**Goal**
Convert the data below into a JSON list of strings, one string per line, and omit any blank lines.

**Text and item location data**
──────────────────────────────
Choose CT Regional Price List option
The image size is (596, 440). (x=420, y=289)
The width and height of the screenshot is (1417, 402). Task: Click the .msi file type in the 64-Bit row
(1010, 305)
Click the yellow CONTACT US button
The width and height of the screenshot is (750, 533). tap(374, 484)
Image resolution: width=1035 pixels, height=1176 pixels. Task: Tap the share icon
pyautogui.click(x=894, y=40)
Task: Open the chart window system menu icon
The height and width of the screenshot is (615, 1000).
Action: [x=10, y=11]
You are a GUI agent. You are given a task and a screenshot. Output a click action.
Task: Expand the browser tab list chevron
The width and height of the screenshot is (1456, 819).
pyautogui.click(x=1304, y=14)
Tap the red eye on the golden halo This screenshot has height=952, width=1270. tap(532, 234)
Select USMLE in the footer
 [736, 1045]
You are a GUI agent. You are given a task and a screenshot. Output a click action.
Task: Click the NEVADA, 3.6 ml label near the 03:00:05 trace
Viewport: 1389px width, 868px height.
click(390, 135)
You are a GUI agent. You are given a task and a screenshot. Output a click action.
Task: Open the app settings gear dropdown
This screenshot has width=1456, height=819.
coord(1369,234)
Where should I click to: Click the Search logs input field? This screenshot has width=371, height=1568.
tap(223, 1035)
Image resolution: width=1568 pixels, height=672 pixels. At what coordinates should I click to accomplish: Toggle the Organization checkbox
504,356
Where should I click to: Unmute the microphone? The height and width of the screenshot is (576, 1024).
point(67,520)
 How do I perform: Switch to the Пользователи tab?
──────────────────────────────
**Worked solution**
[
  "Choose CT Regional Price List option",
  "The image size is (596, 440). (x=420, y=289)",
  "The width and height of the screenshot is (1417, 402). Task: Click the .msi file type in the 64-Bit row",
  "(1010, 305)",
  "Click the yellow CONTACT US button",
  "The width and height of the screenshot is (750, 533). tap(374, 484)",
  "Image resolution: width=1035 pixels, height=1176 pixels. Task: Tap the share icon",
  "pyautogui.click(x=894, y=40)",
  "Task: Open the chart window system menu icon",
  "The height and width of the screenshot is (615, 1000).",
  "Action: [x=10, y=11]",
  "You are a GUI agent. You are given a task and a screenshot. Output a click action.",
  "Task: Expand the browser tab list chevron",
  "The width and height of the screenshot is (1456, 819).",
  "pyautogui.click(x=1304, y=14)",
  "Tap the red eye on the golden halo This screenshot has height=952, width=1270. tap(532, 234)",
  "Select USMLE in the footer",
  " [736, 1045]",
  "You are a GUI agent. You are given a task and a screenshot. Output a click action.",
  "Task: Click the NEVADA, 3.6 ml label near the 03:00:05 trace",
  "Viewport: 1389px width, 868px height.",
  "click(390, 135)",
  "You are a GUI agent. You are given a task and a screenshot. Output a click action.",
  "Task: Open the app settings gear dropdown",
  "This screenshot has width=1456, height=819.",
  "coord(1369,234)",
  "Where should I click to: Click the Search logs input field? This screenshot has width=371, height=1568.",
  "tap(223, 1035)",
  "Image resolution: width=1568 pixels, height=672 pixels. At what coordinates should I click to accomplish: Toggle the Organization checkbox",
  "504,356",
  "Where should I click to: Unmute the microphone? The height and width of the screenshot is (576, 1024).",
  "point(67,520)",
  " How do I perform: Switch to the Пользователи tab?"
]